We have several "member" pages that have been created as a part of registration (thousands) and they are appearing as duplicate content. When you say add noindex and and a canonical, is this something that needs to be done to every individual page or is there something that can be done that would apply to the thousands of pages at once?
Here are a couple of examples of what the pages look like:
http://loyalty360.org/me/members/8003
http://loyalty360.org/me/members/4641
Thank you!
-
1. If you add just noindex, Google will crawl the page, drop it from the index but it will also crawl the links on that page and potentially index them too. It basically passes equity to links on the page.
2. If you add nofollow, noindex, Google will crawl the page, drop it from the index but it will not crawl the links on that page.
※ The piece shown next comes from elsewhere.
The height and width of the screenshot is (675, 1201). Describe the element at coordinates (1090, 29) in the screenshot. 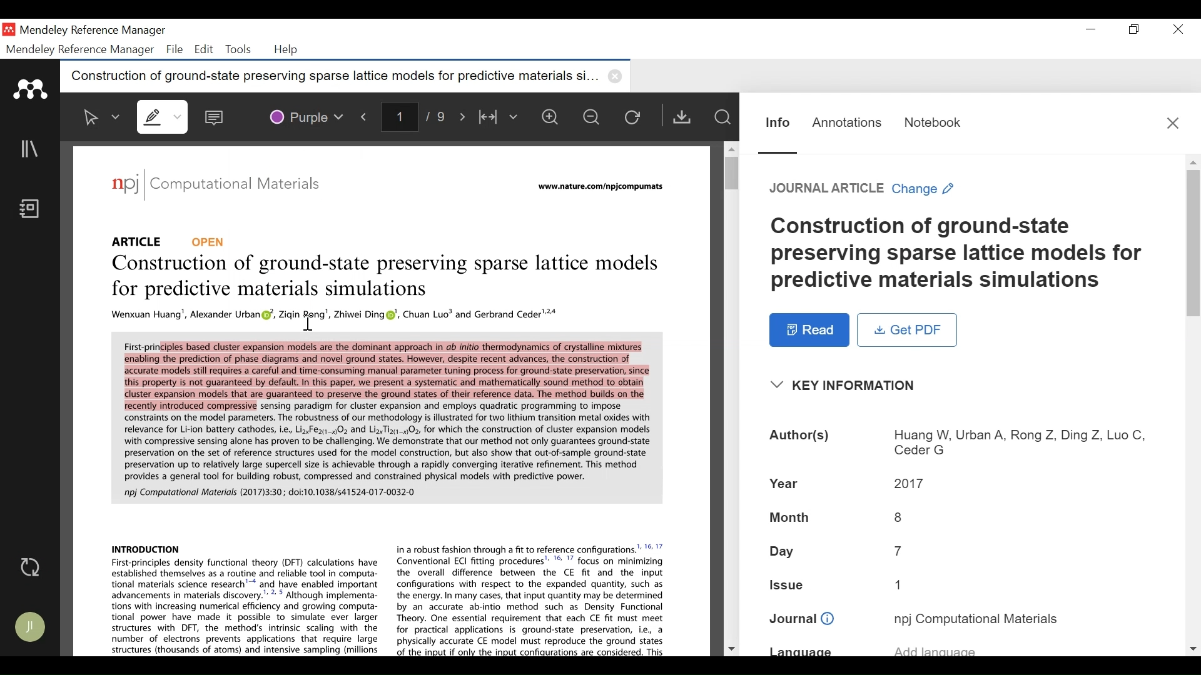

I see `minimize` at that location.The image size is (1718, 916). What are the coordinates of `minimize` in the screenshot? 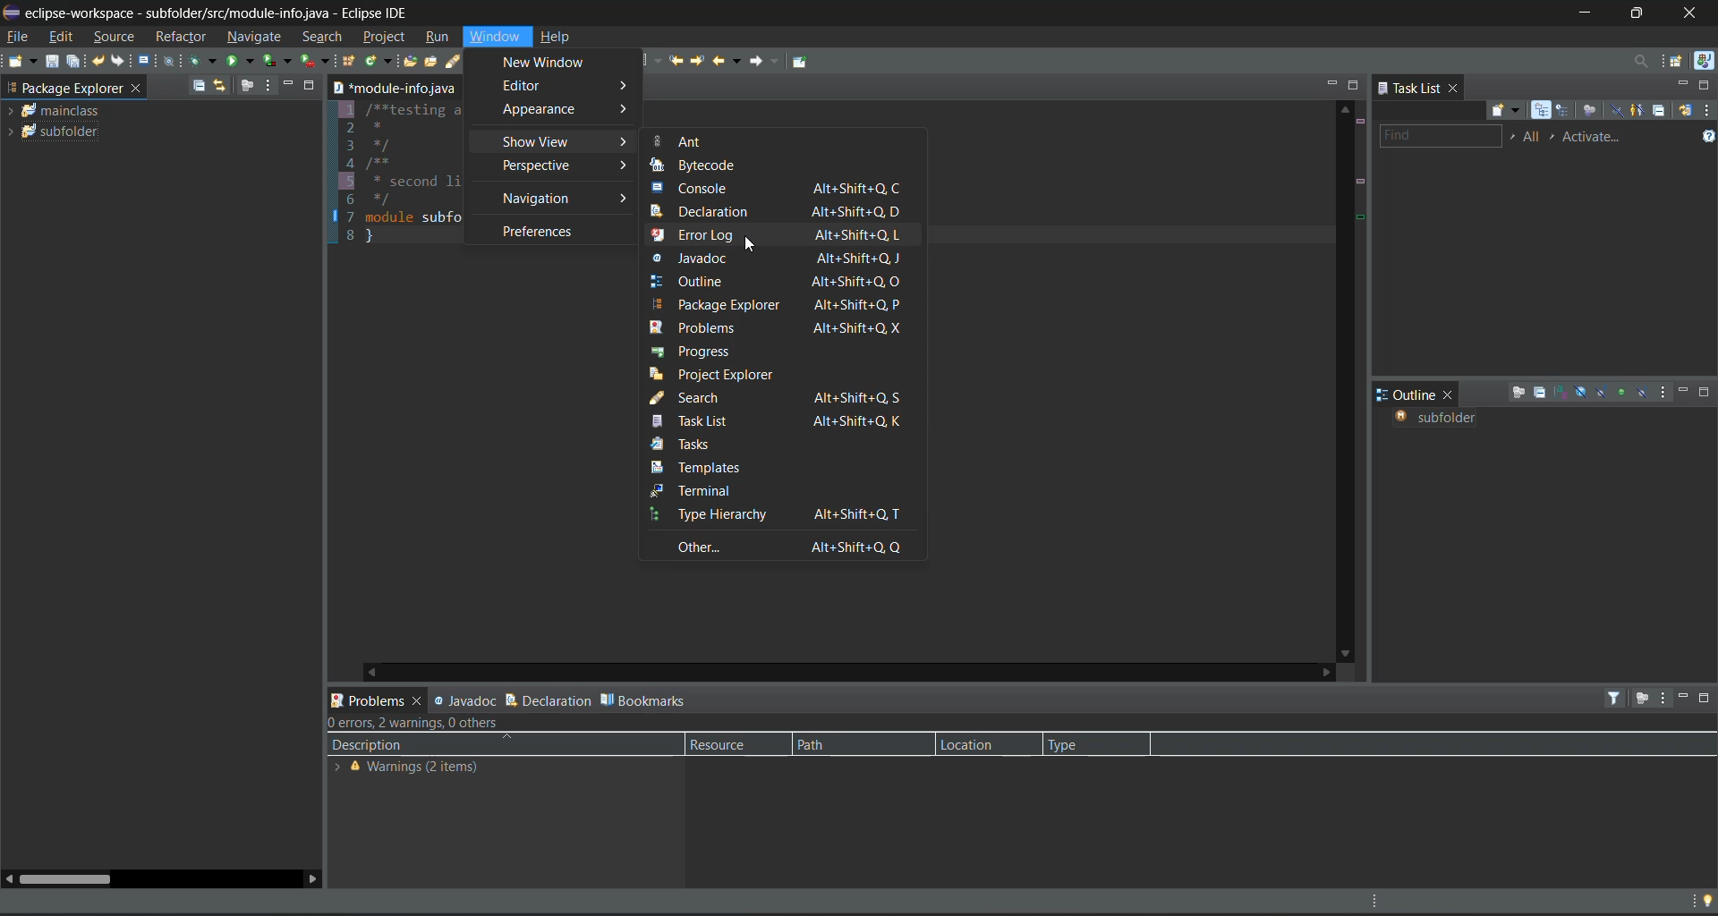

So no equity will be passed to them. As already established, Google may still put these links in the index, but it will display the standard "blocked" message for the page description.
If the links are internal, there's no harm in them being followed unless you're opening up the crawl to expose tons of duplicate content that isn't canonicalised.
noindex is often used with nofollow, but sometimes this is simply due to a misunderstanding of what impact they each have.
George
-
Hello,
Thanks for your response. I have learn more which is great
My question is should I add a noindex only to that page or a noidex, nofolow?
Thanks!
-
Yes it's the worst possible scenario that they basically get trapped in SERPs. Google won't then crawl them until you allow the crawling, then set noindex (to remove from SERPS) and then add nofollow,noindex back on to keep them out of SERPs and to stop Google following any links on them.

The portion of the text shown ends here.